Cette semaine, le ministre français de l’Intérieur, Manuel Valls a déclaré que ses propos selon lesquels seule « une minorité de Roms » voulait s’intégrer en France n’avaient choqué que ceux « qui ne connaissent pas ce dossier ». En tant que personne ayant effectué des recherches et suivi ce dossier, je suis choquée. Lorsque j’ai demandé à des familles roms vivant en France de me parler de leur vie, de leurs espoirs et des défis auxquels elles sont confrontées, elles souhaitaient les mêmes choses que nous tous : travailler, vivre dignement et offrir à leurs enfants une bonne éducation.
Ce n’est pas la première fois que les Roms sont dépeints sous un angle négatif par un responsable français. L’ironie veut qu’il y a une semaine à peine, Manuel Valls mettait en garde contre la stigmatisation des Roms après que Nathalie Kosciusko-Morizet, candidate à la mairie de Paris, eut déclaré que les Roms « harcèlent » les Parisiens.
Lorsqu’il a été élu, le gouvernement semblait avoir pris ses distances par rapport au discours de son prédécesseur. Il y a quelques mois à peine, au Conseil des droits de l’homme de l’ONU, il s’était engagé à combattre la discrimination à l’égard des Roms.

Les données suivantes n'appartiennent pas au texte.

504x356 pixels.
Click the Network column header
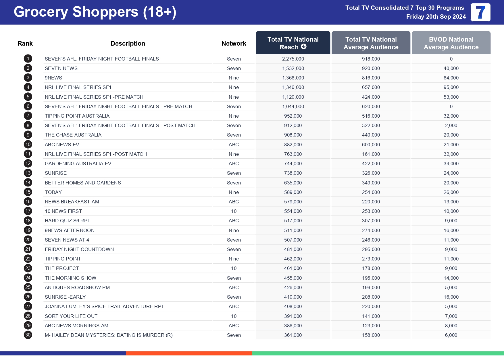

Aujourd’hui pourtant, la situation des Roms semble s’être aggravée. Les ONG font état de l’expulsion de plus de 12 000 Roms de campements non autorisés depuis le début de l’année et la plupart ont été expulsés sans se voir offrir un logement alternatif. Manuel Valls a précisé que « la majorité » des Roms devaient « être reconduits à la frontière », ne laissant pratiquement planer aucun doute sur le fait que les reconduites vers la Roumanie et la Bulgarie sans examen individuel de la situation de chaque personne se poursuivront, en violation de la législation de l’UE.
Lorsqu’il était candidat à la présidence, François Hollande avait souligné que les Roumains et les Bulgares, « quelle que soit leur origine » étaient des citoyens européens. Aujourd’hui, en sa qualité de Président, François Hollande se doit d’envoyer un message clair faisant comprendre que quels que soient leur nationalité, leur statut d’immigrant ou leur situation en matière de logement, les Roms doivent être traités de la même façon que quiconque. Il incombe à l’État de protéger les personnes vulnérables vivant sur son territoire contre la discrimination et la stigmatisation.
L’Europe doit également jouer son rôle. La Commission européenne a eu raison d’élever la voix mercredi et de rappeler à la France le droit de tous les citoyens de l’UE à la liberté de circulation. Néanmoins, le discours prononcé au début de ce mois par la Commissaire européenne Viviane Reding semblait indiquer qu’elle estimait que la Commission était parvenue à résoudre la crise des Roms dont la France avait été le théâtre au cours de l’été 2010. Les preuves ne manquent pas pour montrer que la crise subsiste, et cette fois, la Commission devrait veiller à ce que ses avertissements soient suivis d’effets.